• Work instruction: In the entries below, find the line with "Task: Toggle Actif checkbox for BCF S1 EUR" and transcribe it and every line after it exactly, through the last line, without pictures.

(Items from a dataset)
_ _ _ _ _

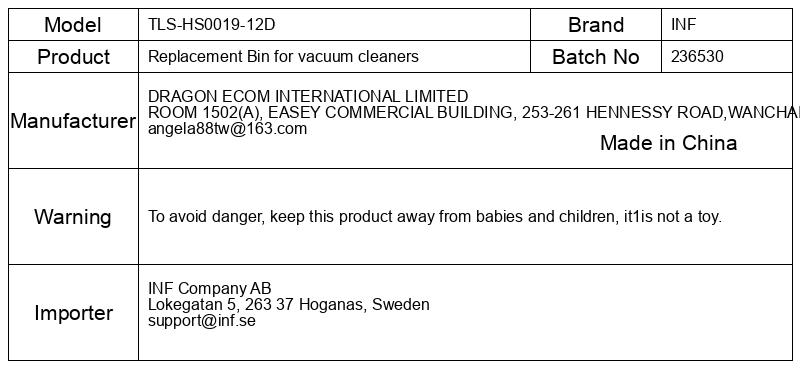The image size is (800, 380).
Task: Click the Made in China text
Action: (x=668, y=143)
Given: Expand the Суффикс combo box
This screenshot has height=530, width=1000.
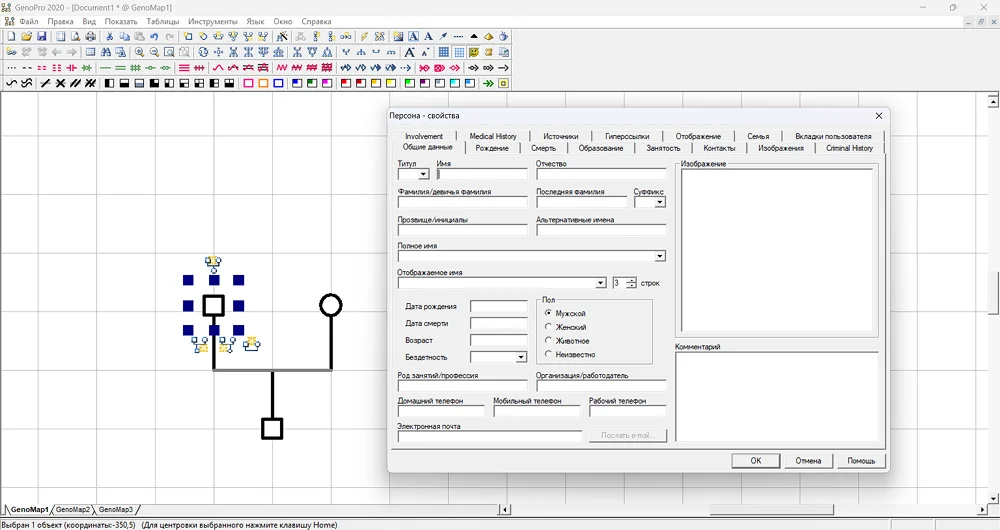Looking at the screenshot, I should 660,202.
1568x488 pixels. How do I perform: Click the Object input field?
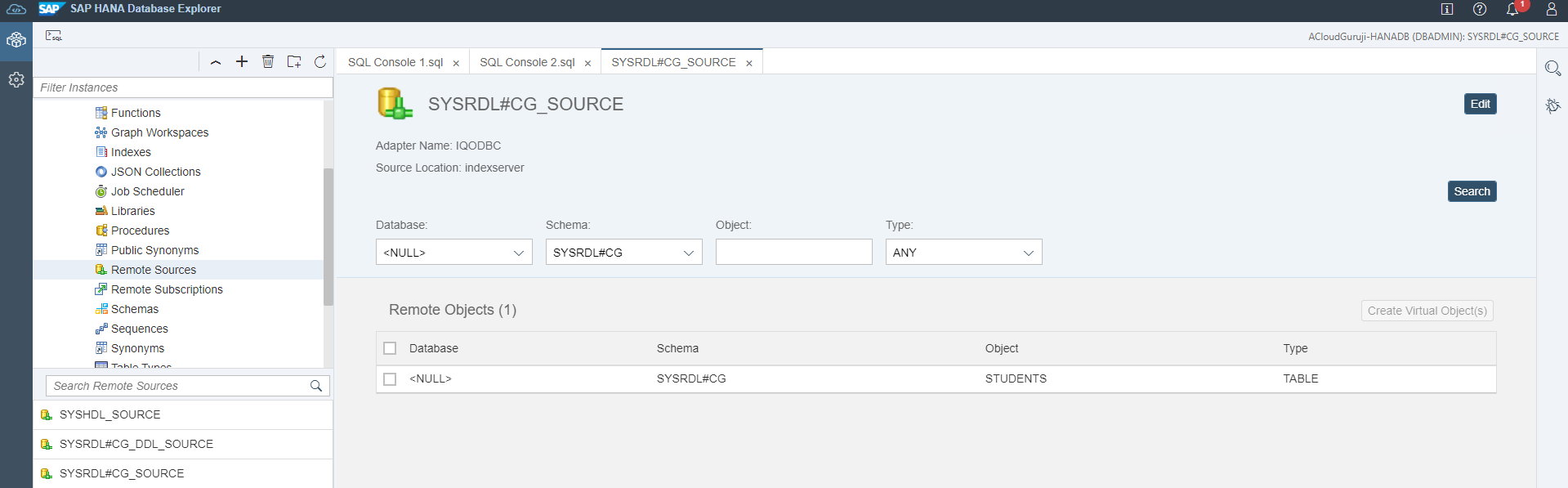793,253
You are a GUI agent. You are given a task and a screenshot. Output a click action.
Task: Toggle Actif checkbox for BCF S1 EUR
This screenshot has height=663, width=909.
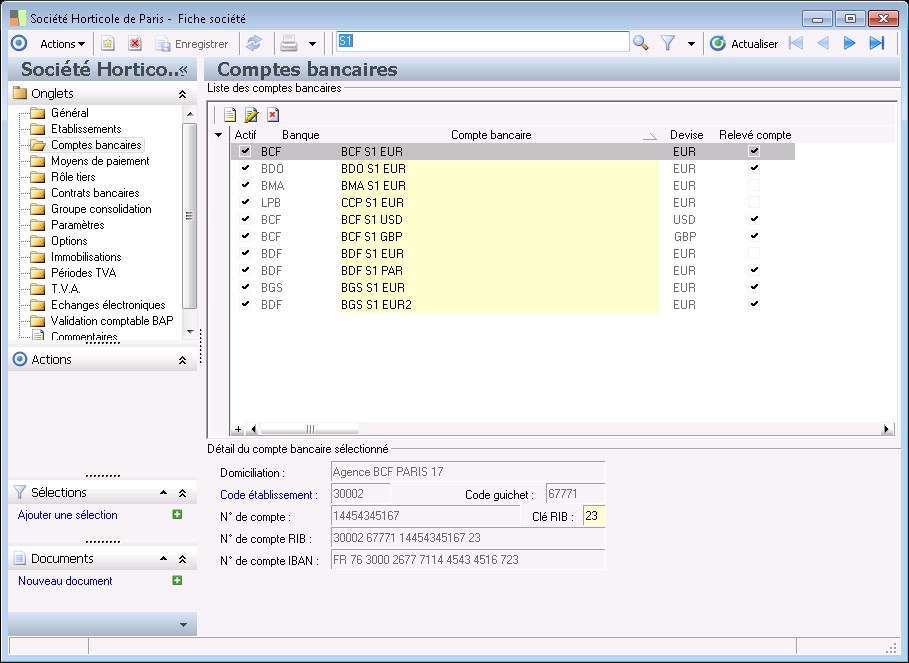point(245,151)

_ _ _ _ _

• Expected answer:
Task: Toggle Actif checkbox for BCF S1 EUR
This screenshot has height=663, width=909.
point(245,151)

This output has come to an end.